Die Gegenposition hierzu haben wir im Faust. Da haben wir nur noch frei drehende Wörter, die mit keiner konkreten Erfahrung mehr unterlegt sind.

Denn eben wo Begriffe fehlen,
Da stellt ein Wort zur rechten Zeit sich ein.
Mit Worten läßt sich trefflich streiten,
Mit Worten ein System bereiten,
An Worte läßt sich trefflich glauben,
Von einem Wort läßt sich kein Jota rauben.

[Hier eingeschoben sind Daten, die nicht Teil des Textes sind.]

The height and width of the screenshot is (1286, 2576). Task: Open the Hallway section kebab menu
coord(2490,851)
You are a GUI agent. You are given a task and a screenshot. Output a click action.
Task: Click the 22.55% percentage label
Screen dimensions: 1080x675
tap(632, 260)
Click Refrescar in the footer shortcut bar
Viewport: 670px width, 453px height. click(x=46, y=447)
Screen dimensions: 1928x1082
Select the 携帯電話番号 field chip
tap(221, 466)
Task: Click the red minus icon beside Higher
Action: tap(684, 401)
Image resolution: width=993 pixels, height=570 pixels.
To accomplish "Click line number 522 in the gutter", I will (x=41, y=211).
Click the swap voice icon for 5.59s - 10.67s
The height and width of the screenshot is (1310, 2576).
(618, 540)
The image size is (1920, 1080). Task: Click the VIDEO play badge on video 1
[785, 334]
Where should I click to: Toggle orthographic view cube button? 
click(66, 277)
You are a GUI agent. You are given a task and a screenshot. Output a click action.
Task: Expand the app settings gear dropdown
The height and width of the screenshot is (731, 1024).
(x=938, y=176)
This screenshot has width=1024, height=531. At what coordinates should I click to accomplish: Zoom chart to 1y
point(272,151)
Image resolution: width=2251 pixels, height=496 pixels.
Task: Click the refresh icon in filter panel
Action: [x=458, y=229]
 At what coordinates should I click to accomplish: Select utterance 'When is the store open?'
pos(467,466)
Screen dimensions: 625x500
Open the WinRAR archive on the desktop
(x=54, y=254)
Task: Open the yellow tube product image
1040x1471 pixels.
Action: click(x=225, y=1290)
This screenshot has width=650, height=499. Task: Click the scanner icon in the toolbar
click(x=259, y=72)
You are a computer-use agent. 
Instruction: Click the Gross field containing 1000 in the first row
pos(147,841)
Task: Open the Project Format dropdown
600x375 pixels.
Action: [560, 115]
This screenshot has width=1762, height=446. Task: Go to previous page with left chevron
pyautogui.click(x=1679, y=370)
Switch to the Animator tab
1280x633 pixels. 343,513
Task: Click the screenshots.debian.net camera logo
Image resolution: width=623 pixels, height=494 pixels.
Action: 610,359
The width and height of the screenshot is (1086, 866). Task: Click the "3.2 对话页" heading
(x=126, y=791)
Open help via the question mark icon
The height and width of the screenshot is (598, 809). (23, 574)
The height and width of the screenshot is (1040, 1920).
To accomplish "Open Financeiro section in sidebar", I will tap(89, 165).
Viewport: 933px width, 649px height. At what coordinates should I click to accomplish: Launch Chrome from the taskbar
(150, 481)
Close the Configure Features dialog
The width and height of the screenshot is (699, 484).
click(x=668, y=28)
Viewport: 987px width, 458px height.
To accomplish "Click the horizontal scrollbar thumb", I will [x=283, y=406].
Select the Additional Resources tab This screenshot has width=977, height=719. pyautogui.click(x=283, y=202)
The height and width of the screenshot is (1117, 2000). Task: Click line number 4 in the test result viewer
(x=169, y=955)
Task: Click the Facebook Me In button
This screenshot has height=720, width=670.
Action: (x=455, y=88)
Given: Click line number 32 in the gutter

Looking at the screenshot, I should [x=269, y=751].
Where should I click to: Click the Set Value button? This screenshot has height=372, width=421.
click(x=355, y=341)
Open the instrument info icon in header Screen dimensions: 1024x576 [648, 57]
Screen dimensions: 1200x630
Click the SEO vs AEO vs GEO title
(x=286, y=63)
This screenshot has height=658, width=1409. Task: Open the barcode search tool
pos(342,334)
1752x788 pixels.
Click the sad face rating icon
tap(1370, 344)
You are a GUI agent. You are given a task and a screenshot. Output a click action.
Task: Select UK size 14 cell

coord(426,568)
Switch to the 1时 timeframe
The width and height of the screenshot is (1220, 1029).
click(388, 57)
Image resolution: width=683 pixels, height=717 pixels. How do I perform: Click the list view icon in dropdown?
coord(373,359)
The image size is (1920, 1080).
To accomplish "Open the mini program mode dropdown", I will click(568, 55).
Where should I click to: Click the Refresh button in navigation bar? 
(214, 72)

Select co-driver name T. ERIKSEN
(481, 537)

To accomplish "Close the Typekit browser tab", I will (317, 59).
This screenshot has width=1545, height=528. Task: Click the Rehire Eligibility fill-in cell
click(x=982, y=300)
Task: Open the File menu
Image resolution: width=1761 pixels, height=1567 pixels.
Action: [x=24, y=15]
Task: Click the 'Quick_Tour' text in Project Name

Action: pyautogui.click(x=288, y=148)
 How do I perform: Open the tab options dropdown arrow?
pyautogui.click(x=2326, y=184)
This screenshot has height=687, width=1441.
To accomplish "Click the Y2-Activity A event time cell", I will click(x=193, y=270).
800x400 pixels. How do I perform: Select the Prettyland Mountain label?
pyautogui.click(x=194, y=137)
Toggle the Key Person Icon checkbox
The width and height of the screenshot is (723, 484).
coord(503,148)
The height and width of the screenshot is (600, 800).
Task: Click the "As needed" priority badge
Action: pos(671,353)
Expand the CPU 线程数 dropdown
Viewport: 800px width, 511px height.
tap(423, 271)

Der Dichter ist also, wenn man das Problem blumig umschreiben will, eine starke Persönlichkeit, die ihre eigene Logik der Logik der Gesellschaft entgegensetzt. Was diese Individualität formte, ist unklar. Denkbar wären eine größere Fähigkeit zu Empathie, die zu einer Parteinahme für bestimmte gesellschaftliche Gruppen führt, einschneidende Erlebnisse, besserer Einblick in Gesamtzusammenhänge, größere ästhetische Sensibilität, etc.. Allerdings erklärt auch das nichts, auch wenn wir diese Eigenschaften bei Autoren geistiger Werke oft finden. Hierüber verfügen Millionen von Menschen, ohne dass sie deswegen Dichter, Maler, Musiker, etc. werden. Systemisch betrachtet können geistige Artefakte nur entstehen, wenn die Gesellschaft über ähnliche Eigenschaften wie der Autor geistiger Artefakte verfügt, denn andernfalls würde er mangels Nachfrage, so er nicht einen Sponsor findet, untergehen.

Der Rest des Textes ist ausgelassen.